**DIRECTIONS FOR THIS TASK**
Could you write out exactly, and only, the lines from the one containing "Image resolution: width=794" through the last line of the data, leaving out all pictures?

**DATA FOR THE TASK**
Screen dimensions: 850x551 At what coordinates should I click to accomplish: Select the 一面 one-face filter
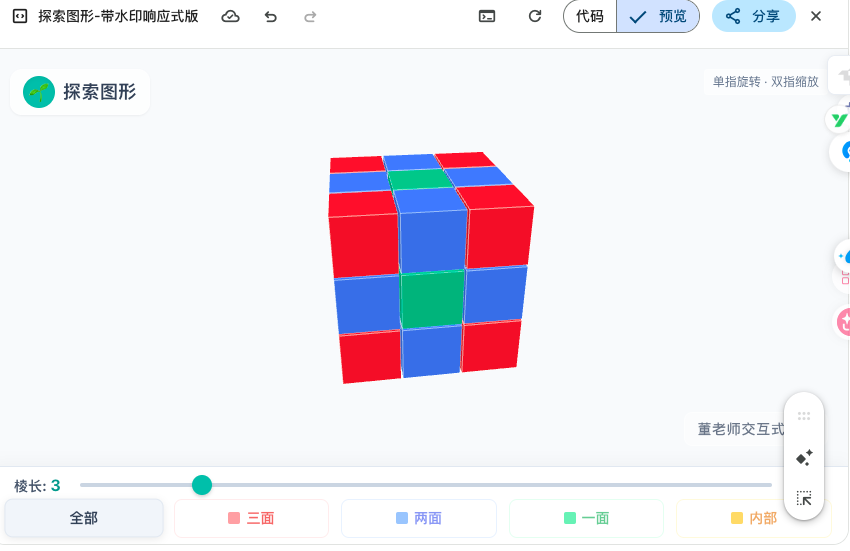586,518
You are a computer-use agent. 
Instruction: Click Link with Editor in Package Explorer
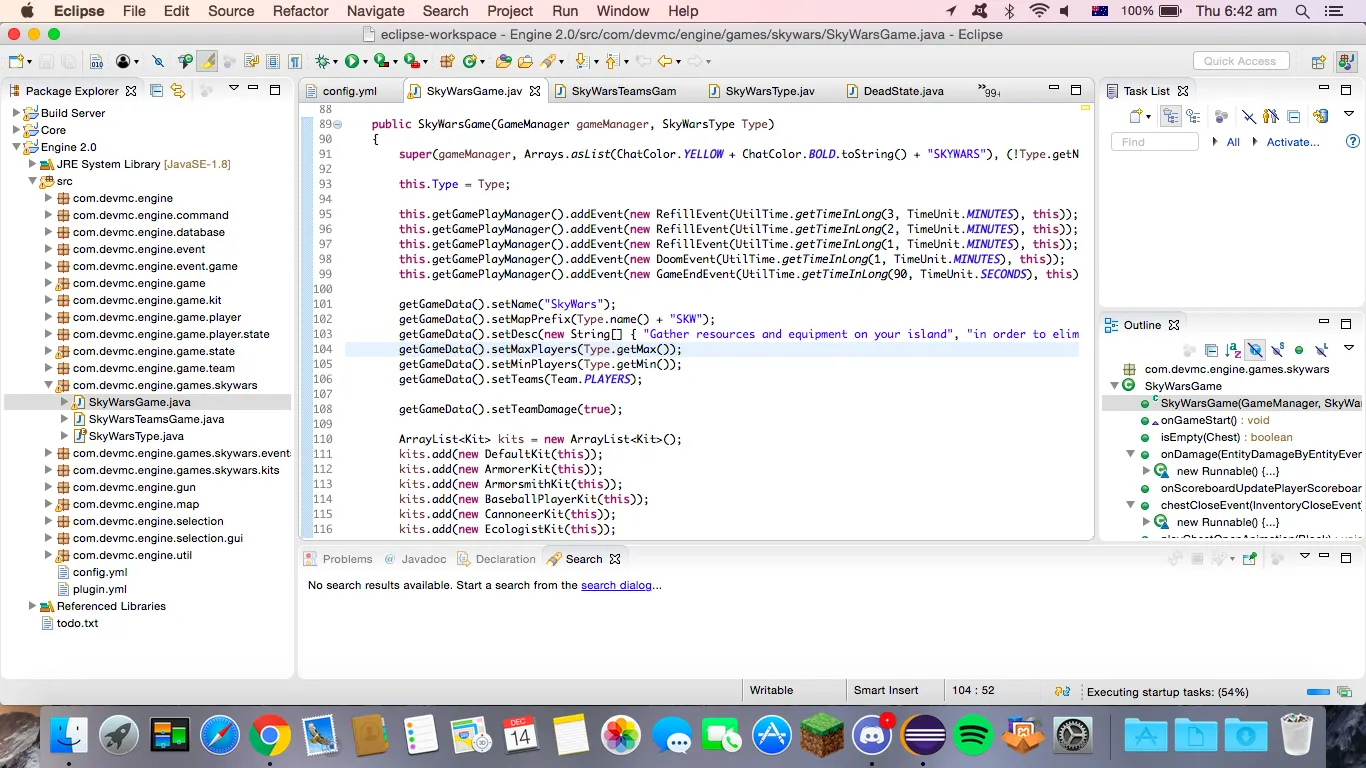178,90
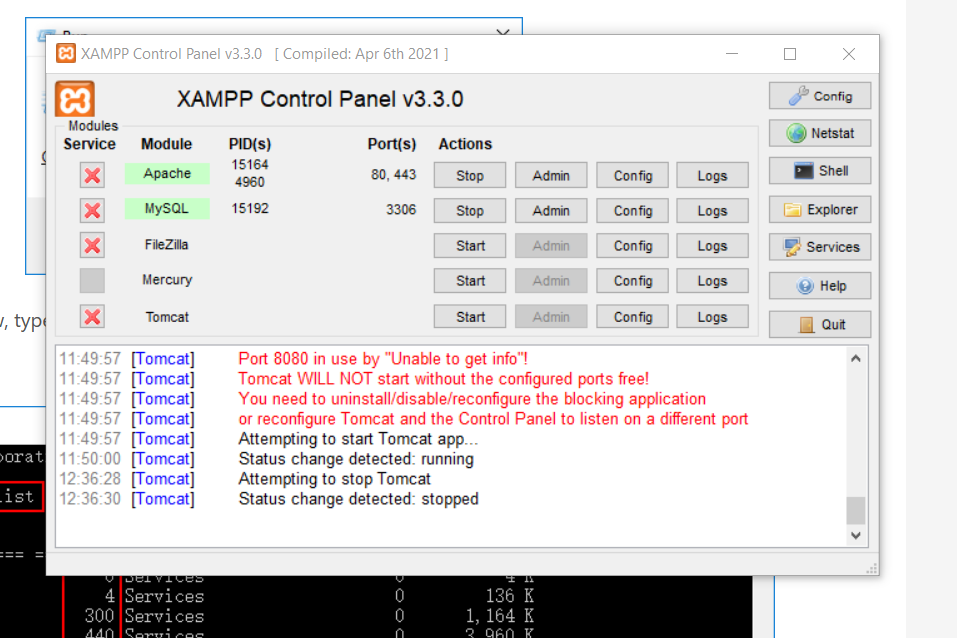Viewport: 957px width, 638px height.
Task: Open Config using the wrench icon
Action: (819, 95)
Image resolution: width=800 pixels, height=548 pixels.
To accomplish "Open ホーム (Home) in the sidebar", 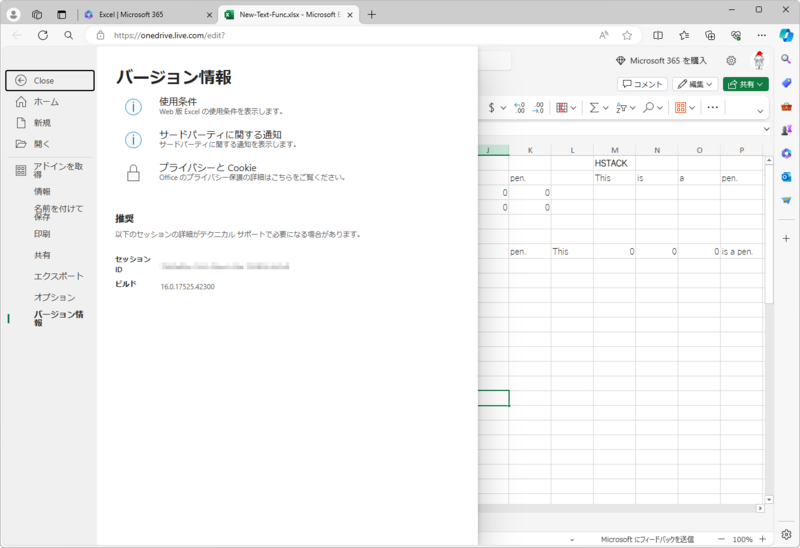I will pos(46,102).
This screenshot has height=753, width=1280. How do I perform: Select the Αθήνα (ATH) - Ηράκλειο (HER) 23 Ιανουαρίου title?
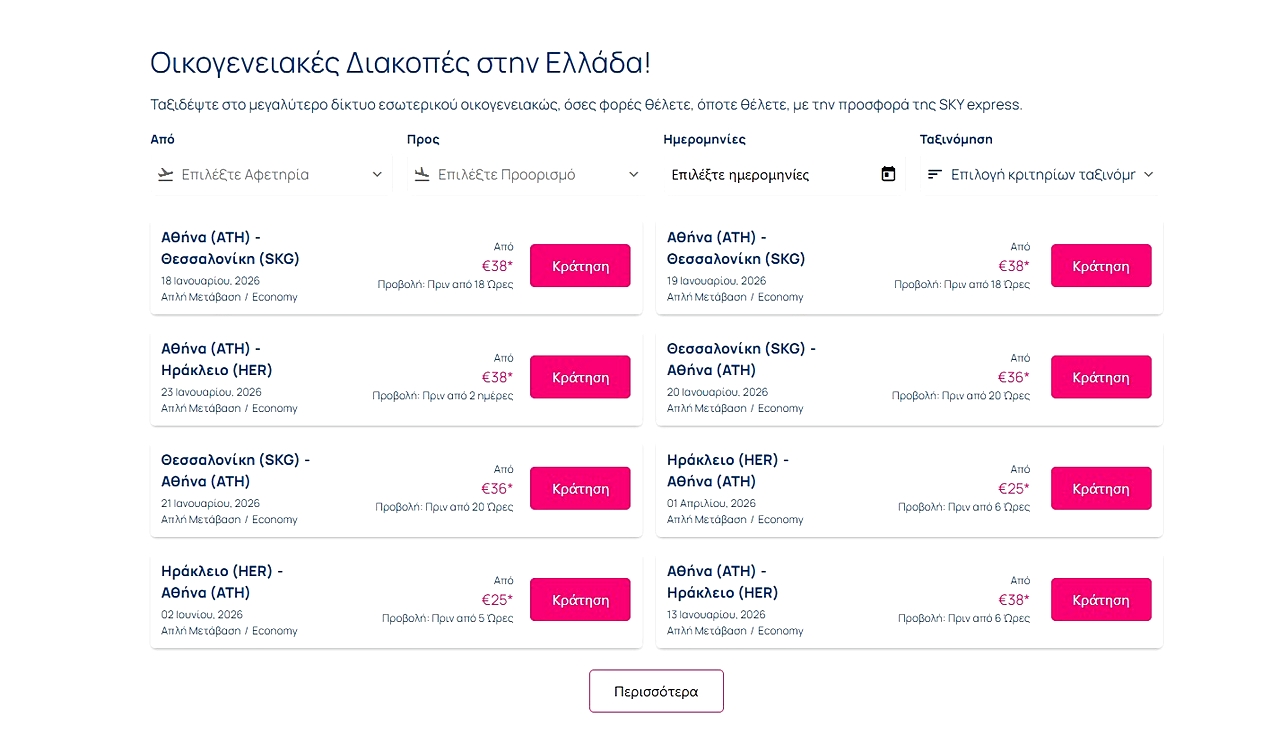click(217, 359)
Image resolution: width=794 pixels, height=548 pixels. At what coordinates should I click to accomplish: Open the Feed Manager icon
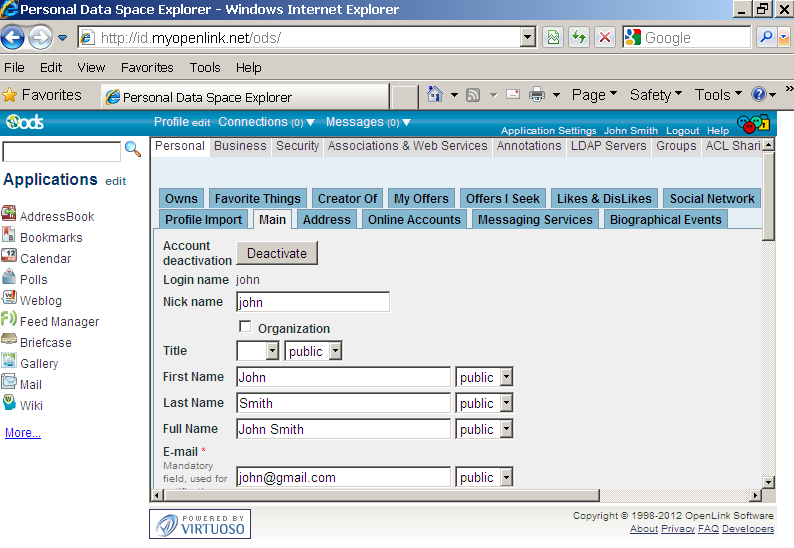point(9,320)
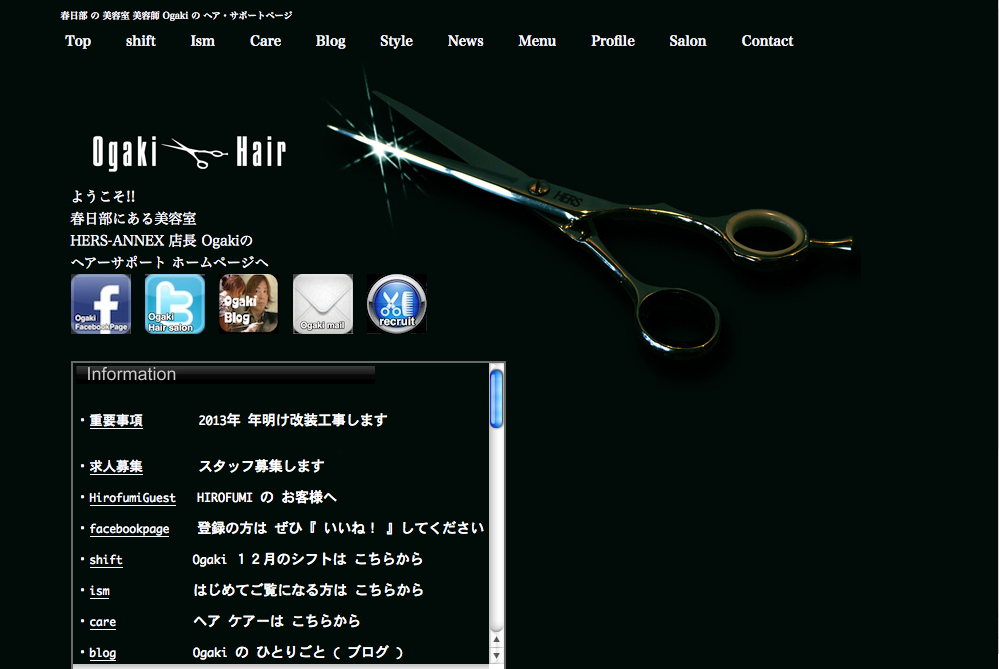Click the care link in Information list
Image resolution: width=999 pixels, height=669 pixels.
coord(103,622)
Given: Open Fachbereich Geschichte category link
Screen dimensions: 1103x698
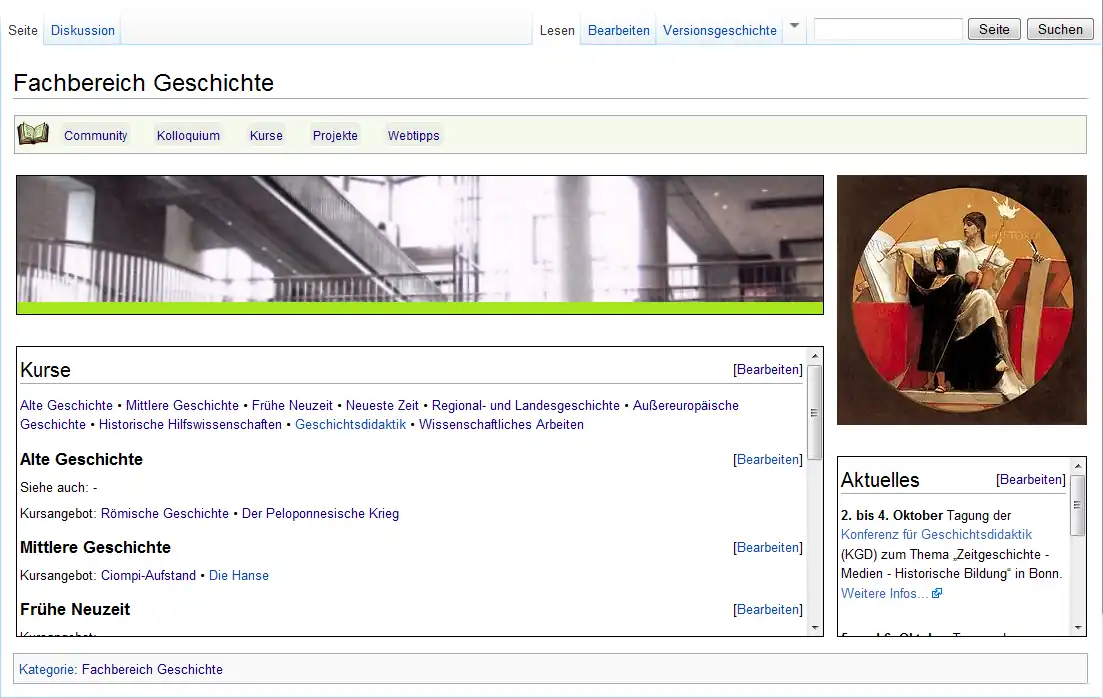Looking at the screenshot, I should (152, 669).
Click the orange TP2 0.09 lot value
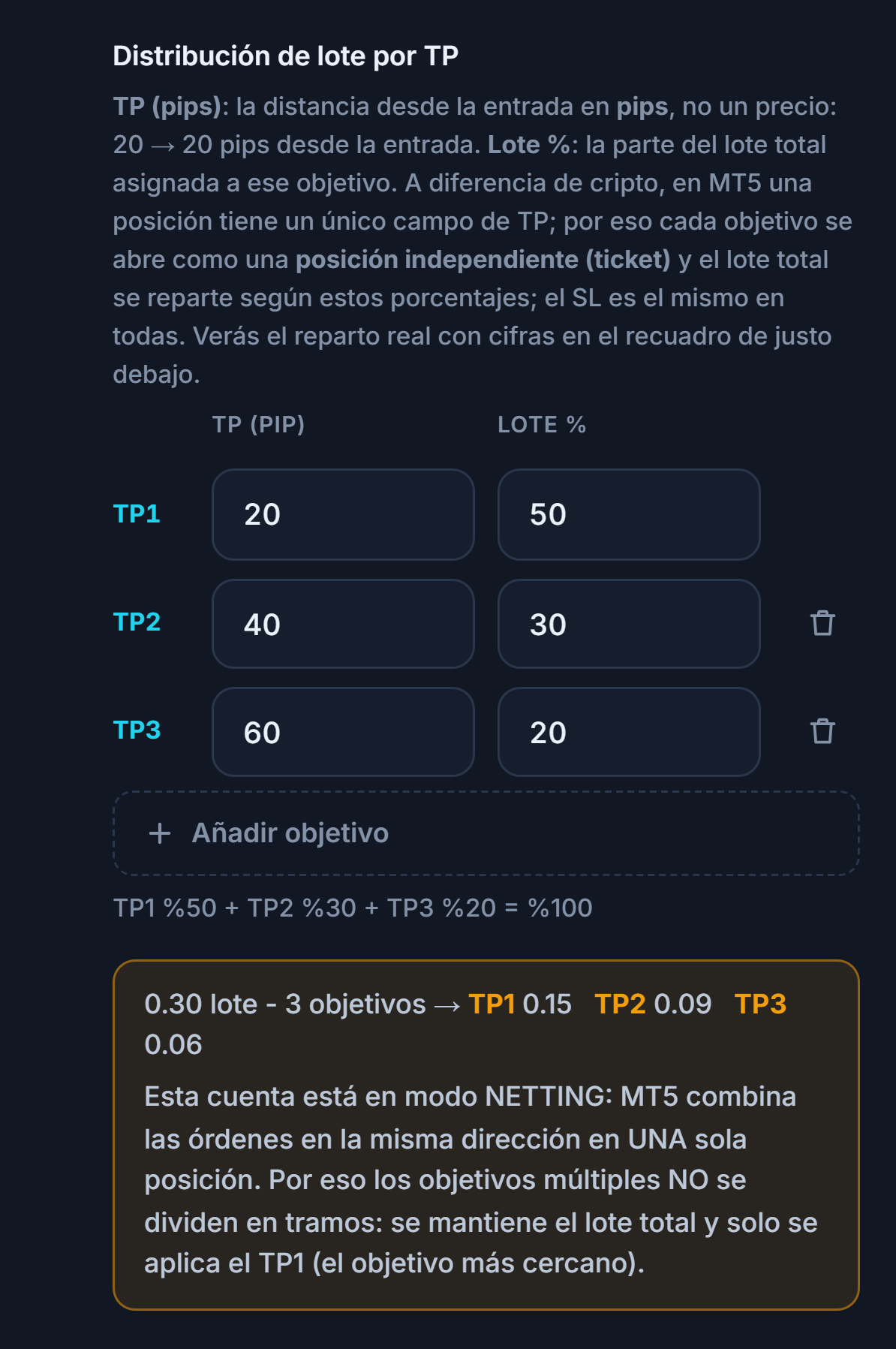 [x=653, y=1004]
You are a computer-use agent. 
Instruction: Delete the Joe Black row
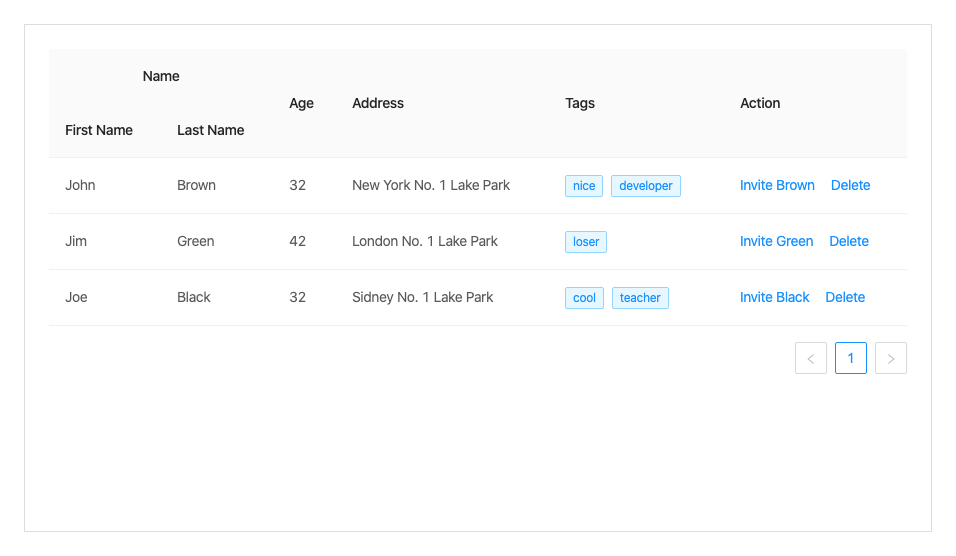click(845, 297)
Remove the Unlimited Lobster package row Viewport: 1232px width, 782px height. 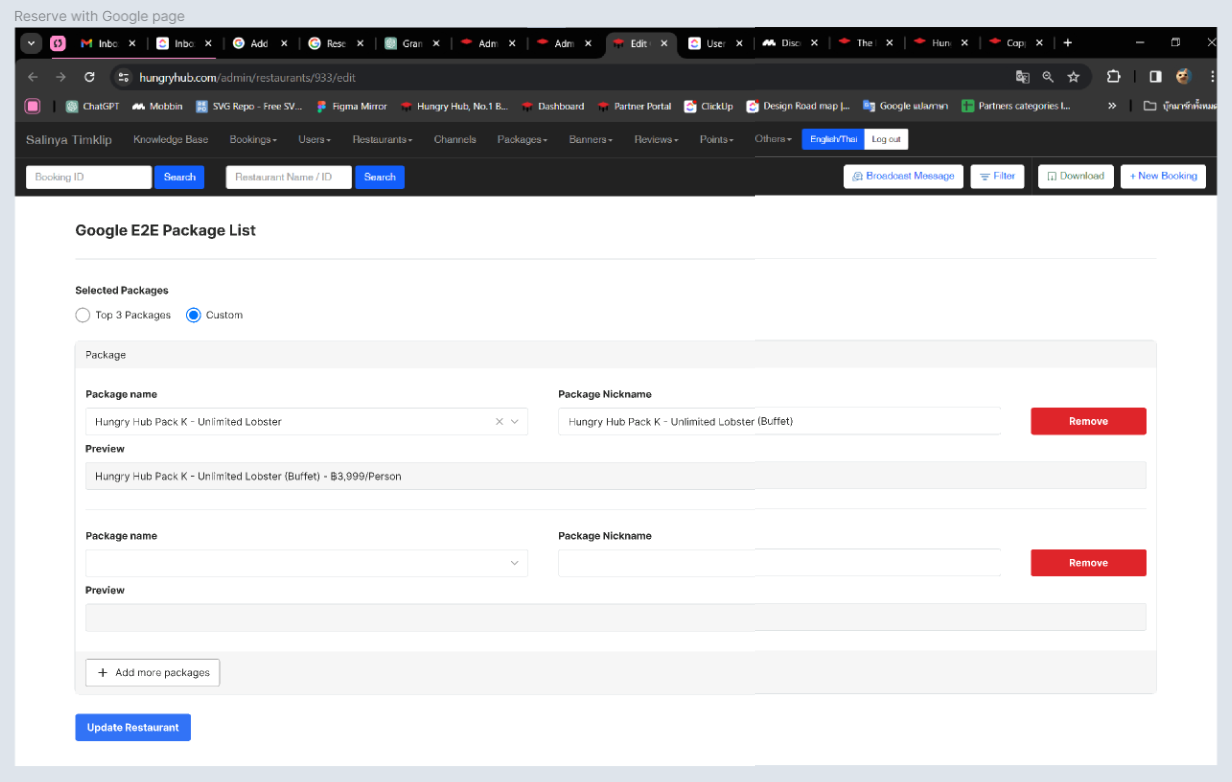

**EXERCISE RESPONSE**
Image resolution: width=794 pixels, height=548 pixels. At what coordinates should I click to accomplish: Open the Feed Manager icon
point(9,320)
Click the care link in Information list
Image resolution: width=999 pixels, height=669 pixels.
coord(103,622)
Given: Open Fachbereich Geschichte category link
Screen dimensions: 1103x698
Looking at the screenshot, I should (152, 669).
Click the orange TP2 0.09 lot value
 [x=653, y=1004]
You are a computer-use agent. 
Instruction: Delete the Joe Black row
click(845, 297)
Remove the Unlimited Lobster package row Viewport: 1232px width, 782px height. 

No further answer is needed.